Le misure predisposte dall'assessorato regionale alla Salute sono state ritenute congrue ai fini del contenimento della spesa. La Giunta regionale della Calabria ha recentemente approvato il piano per il contenimento della spesa farmaceutica, comunicazione è arrivata all'assessore regionale alla Sanità, Doris Lo Moro.
Il piano varato dalla Giunta, che tra i suoi primi atti aveva abolito il ticket sulle ricette - spiega una nota dell'assessorato - "parte dalla constatazione che il consumo eccessivo e non appropriato dei farmaci ha determinato una lievitazione della spesa". L'assessorato punta pertanto "a un contenimento dei costi attraverso lo sviluppo del ricorso ai farmaci generici, che hanno uguale efficacia ma con prezzi notevolmente ridotti, e all'appropriatezza delle prescrizioni, al fine di evitare il ricorso a misure previste a livello nazionale, come la reintroduzione del ticket per le Regioni i cui bilanci siano gravati da deficit eccessivi".
Il piano istituisce, in primo luogo, la monoprescrizione dei farmaci.

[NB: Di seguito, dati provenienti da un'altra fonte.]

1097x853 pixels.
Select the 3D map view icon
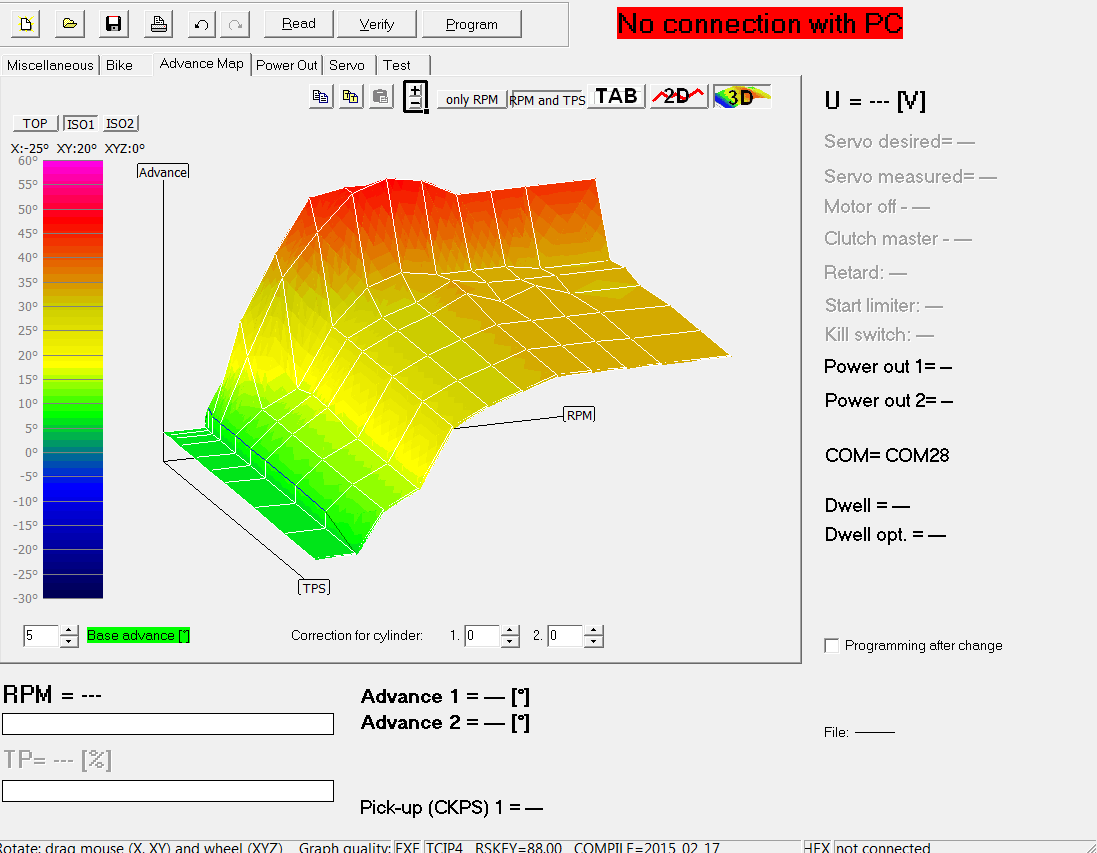(741, 96)
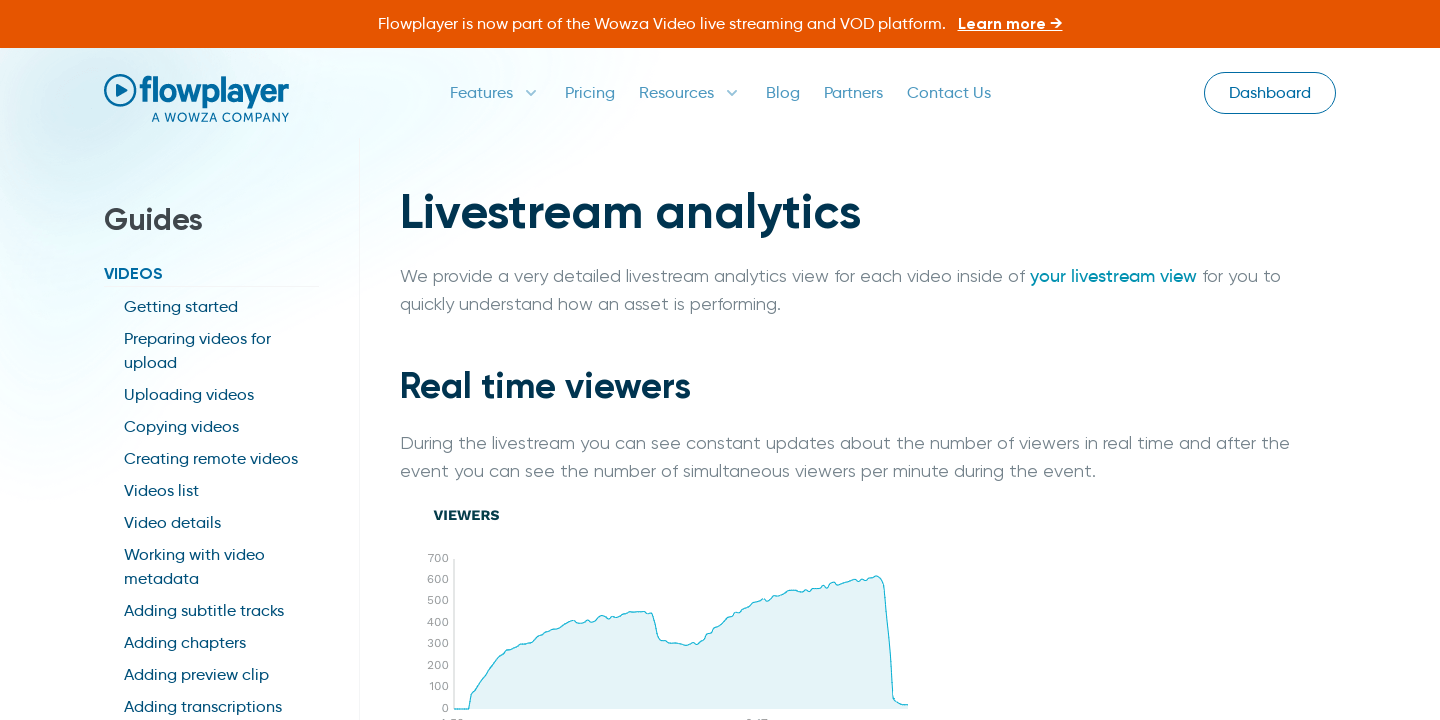The height and width of the screenshot is (720, 1440).
Task: Visit the Partners page
Action: click(x=853, y=93)
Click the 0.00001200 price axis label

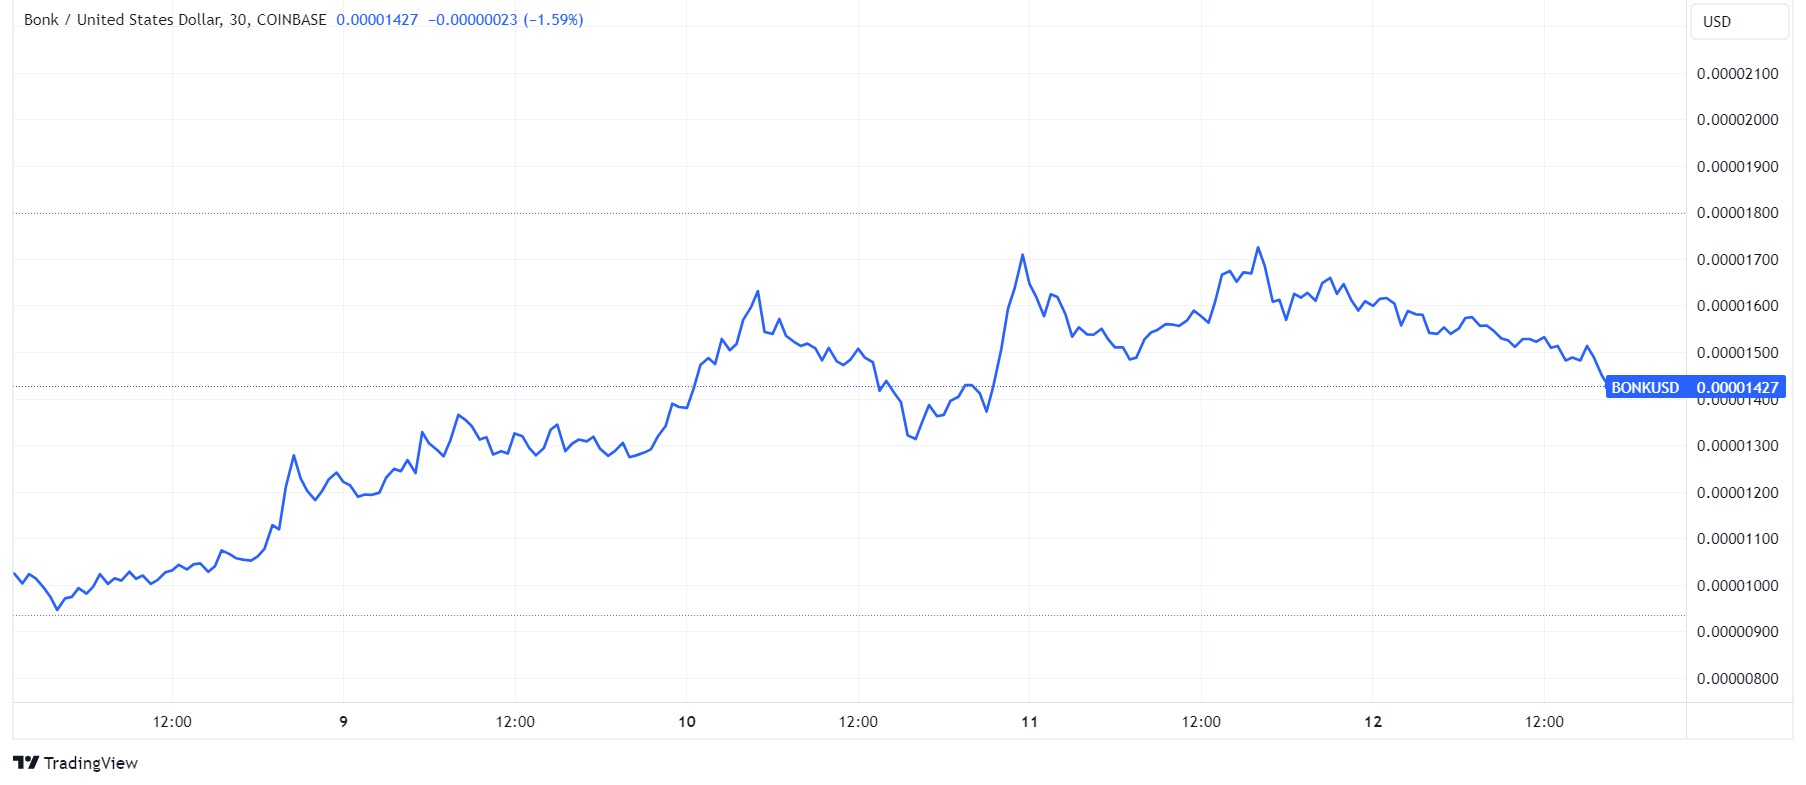pos(1737,493)

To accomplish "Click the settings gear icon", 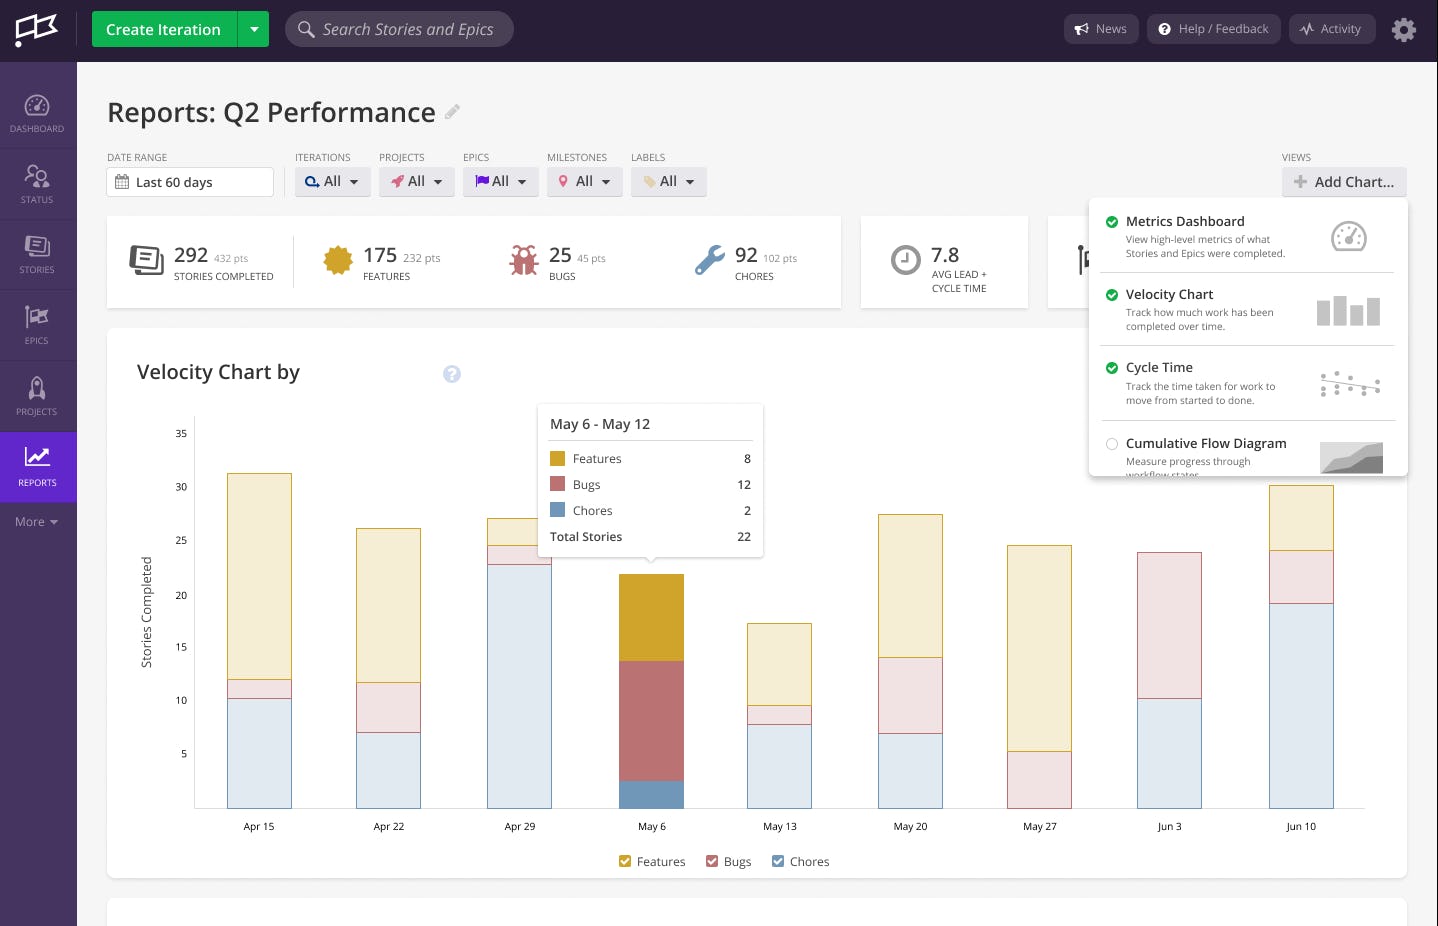I will click(1403, 30).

Conseguentemente "non potrà essere prescritta più di una confezione di ogni singola specialità per ciascuna ricetta, con l'eccezione degli antibiotici in confezione monodose, i farmaci somministrabili solo per fleboclisi, i medicinali per soggetti affetti da epatiti croniche, i farmaci analgesici oppiacei utilizzati nella terapia del dolore, per un massimo di 30 giorni". Eccezioni sono previste "anche per particolari categorie di utenti, esenti per patologie croniche invalidanti, soggetti affetti da patologie rare, gli invalidi di guerra, i grandi invalidi per lavoro e servizio, gli invalidi civili al 100%". Il medico di base "dovrà inoltre prescrivere prioritariamente il farmaco generico, con identico principio attivo ed uguale efficacia non più coperto da brevetto. Lo stesso medico, nei casi suffragati da documentazione clinica adeguata, potrà dichiarare la non sostituibilità del farmaco". Per quanto riguarda in particolare gli inibitori di pompa acida, ovvero i farmaci antiulcerosi, la delibera dispone che i medici adeguino la loro scelta al farmaco di prezzo più basso. Le aziende ospedaliere e sanitarie sono obbligate alla distribuzione diretta dei farmaci del primo ciclo terapeutico "fino ad un massimo di 30 giorni immediatamente successivi alla dimissione dal ricovero ospedaliero o alla visita specialistica ambulatoriale". Le aziende sanitarie, in caso di distribuzione per conto dei farmaci del prontuario ospedaliero, "possono stipulare opportuni accordi con le associazioni sindacali delle farmacie convenzionate, fino alla piena operatività dell'accordo unico regionale, fermo restando la possibilità per le aziende di procedere alla distribuzione diretta, ove ne sussistano le condizioni".